• [Passage for review]:
■ ■ ■ ■ ■
These words come from a collection published during a period of great personal loss for the poet. They seem, in that context, to extend comfort: grief brings exhaustion; it is hard to pray one’s way through the dailiness of sorrow. But prayer is a gentle task, and may, if we keep it mercifully simple, heal our hearts almost effortlessly.

The opening phrase, “It doesn’t have to be . . . ,” introduces the business of praying in terms of permission. Longtime readers of Oliver’s poetry will recognize in it an echo of the opening line of her poem “Wild Geese”: “You do not have to be good.” The words release us from imperatives and moralistic constraints that may be impeding the very freedom required to enter into a state of grace and a dialogue with the Divine Listener.

Anything—weeds, small stones—can occasion that grace. Though the blue iris may move us with its delicacy, the depth of its color, or a symmetry and complexity of form we have learned to call beautiful, prayerful awareness doesn’t depend on beauty—at least not on beauty defined by aesthetic conventions. Good photographers know how often a weed or a stone might become a key element in a composition that surprises the eye and mind into a sudden apprehension of radiance in what might ordinarily be overlooked. Openness to such incidental beauty, sudden reframings that transform the ordinary and even the “ugly,” is a matter of both willingness and practice.

The practice of noticing opens the heart to gratitude and leads, at least for this poet and for many who pray, to an impulse to address the Source of what has been seen. So we “patch a few words together,” words sometimes spontaneous, sometimes learned by heart and carried there for ready use when the heart is turned to prayer. Either is sufficient.

While visiting a 98-year-old hospice patient, I was moved to learn that he had recited every night since the age of six the simple German prayer his mother had taught him. He was a highly educated professional, a man of some sophistication and broad interests and tastes. But the childhood prayer—really just a few simple words patched together for a child’s sleepy recitation—still served him in a way that was not simply sentimental. After reciting it for me, he told me how it had kept him in touch with Jesus through many hard times when he might have been driven away from God altogether.

He was grateful. And he had nothing to prove. That prayer—along, doubtless, with others he devised and discovered in adult life—kept a doorway open that led him to the thanks he readily expressed and perhaps also, even on his last night, into the silence where he could hear God’s voice.

The line breaks in “Praying” reinforce its message—a strong corrective to the harmful anxieties that make prayer an unsettling or unappealing venture. Immediately following the permission given in “It doesn’t have to be,” we are offered possibility: “it could be.” And only “a few” will suffice: pausing on “a few,” we’re invited to recognize that whatever it is that occasions the prayer of the heart, it doesn’t take much to move from observation to encounter. My favorite line break comes after “don’t try.” It’s hard not to try—to open and allow rather than making the effort that leads, after all, to scrupulosity and spiritual pride or frustration. Prayers, even the most elegant, begin here—in receiving, allowing, humbling, patching, entering into a place that has been provided, and listening.
■ ■ ■ ■ ■
• [Material supplied]:
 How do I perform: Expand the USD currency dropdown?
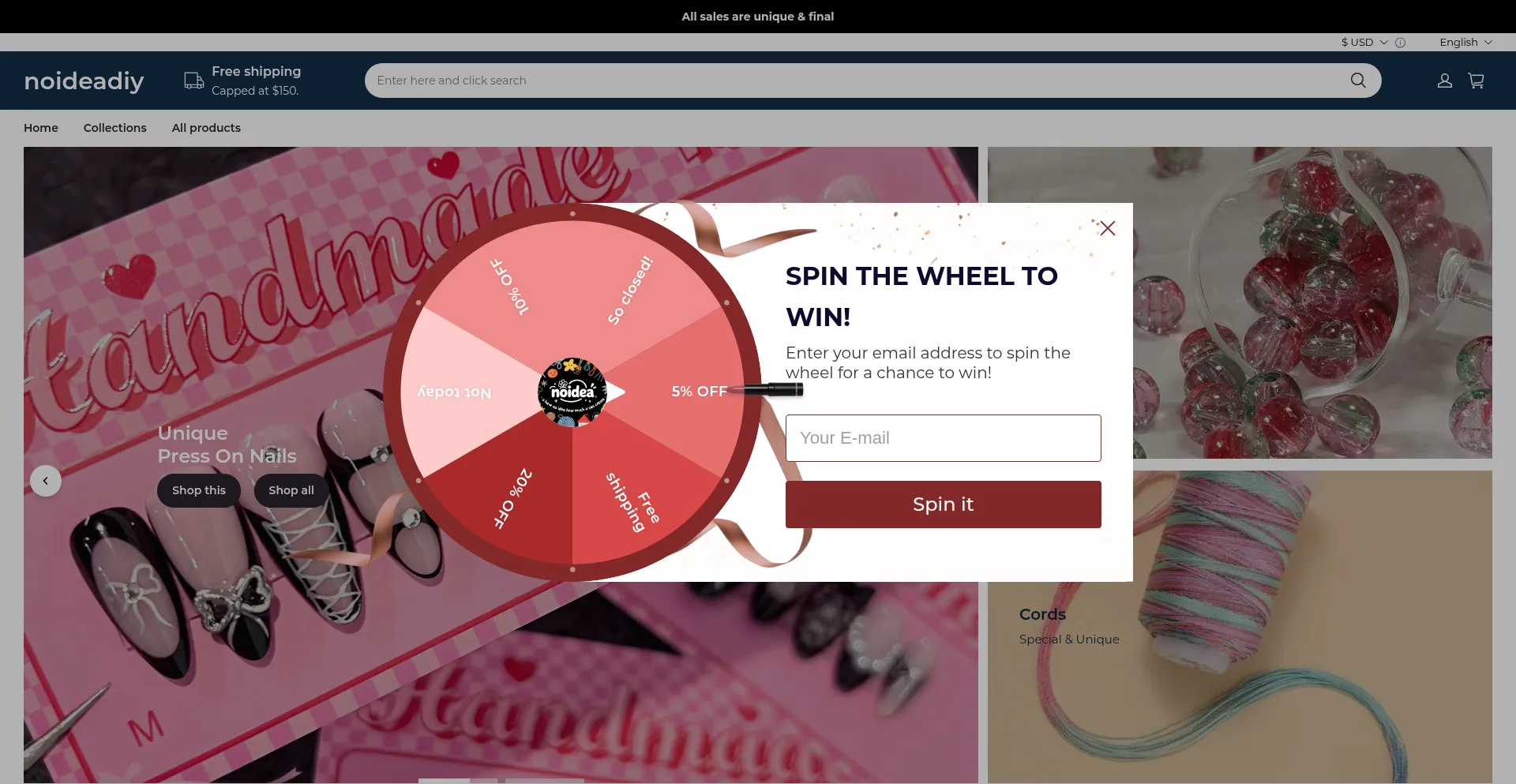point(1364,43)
■ ■ ■ ■ ■
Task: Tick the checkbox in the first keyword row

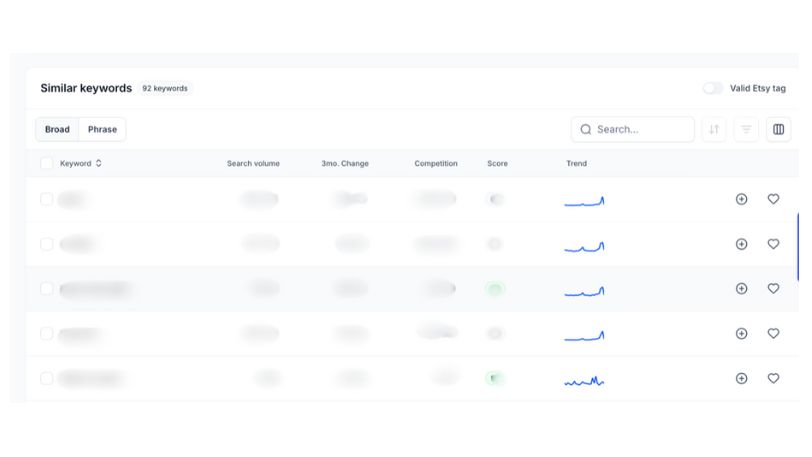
■ ■ ■ ■ ■
• [About this exercise]: From the commentary on the poem "Praying," copy out the stretch from "Anything—weeds, small stones—can" through "willingness and practice.".

• [Solution for this task]:
Anything—weeds, small stones—can occasion that grace. Though the blue iris may move us with its delicacy, the depth of its color, or a symmetry and complexity of form we have learned to call beautiful, prayerful awareness doesn’t depend on beauty—at least not on beauty defined by aesthetic conventions. Good photographers know how often a weed or a stone might become a key element in a composition that surprises the eye and mind into a sudden apprehension of radiance in what might ordinarily be overlooked. Openness to such incidental beauty, sudden reframings that transform the ordinary and even the “ugly,” is a matter of both willingness and practice.